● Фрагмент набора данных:
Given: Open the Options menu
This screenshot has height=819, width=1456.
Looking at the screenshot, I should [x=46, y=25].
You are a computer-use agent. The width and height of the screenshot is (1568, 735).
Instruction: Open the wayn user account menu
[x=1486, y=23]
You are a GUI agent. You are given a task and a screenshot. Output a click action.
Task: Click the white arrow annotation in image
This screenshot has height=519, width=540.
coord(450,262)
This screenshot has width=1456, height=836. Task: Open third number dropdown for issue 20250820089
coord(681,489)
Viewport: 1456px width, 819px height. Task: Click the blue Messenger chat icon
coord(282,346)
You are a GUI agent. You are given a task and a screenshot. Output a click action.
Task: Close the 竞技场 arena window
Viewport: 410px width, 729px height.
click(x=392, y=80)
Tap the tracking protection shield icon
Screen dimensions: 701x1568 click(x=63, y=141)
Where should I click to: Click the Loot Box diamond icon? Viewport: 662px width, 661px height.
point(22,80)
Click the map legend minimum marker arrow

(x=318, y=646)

● Постановка задачи:
Поменяйте «diamond» на «crystal» и приведите строки данных, начиная со строки с «Tap the tracking protection shield icon» и до конца данных включительно. Всё остальное должно остаться без изменений.

● Итоговый результат:
Tap the tracking protection shield icon
Screen dimensions: 701x1568 click(x=63, y=141)
Where should I click to: Click the Loot Box crystal icon? Viewport: 662px width, 661px height.
point(22,80)
Click the map legend minimum marker arrow

(x=318, y=646)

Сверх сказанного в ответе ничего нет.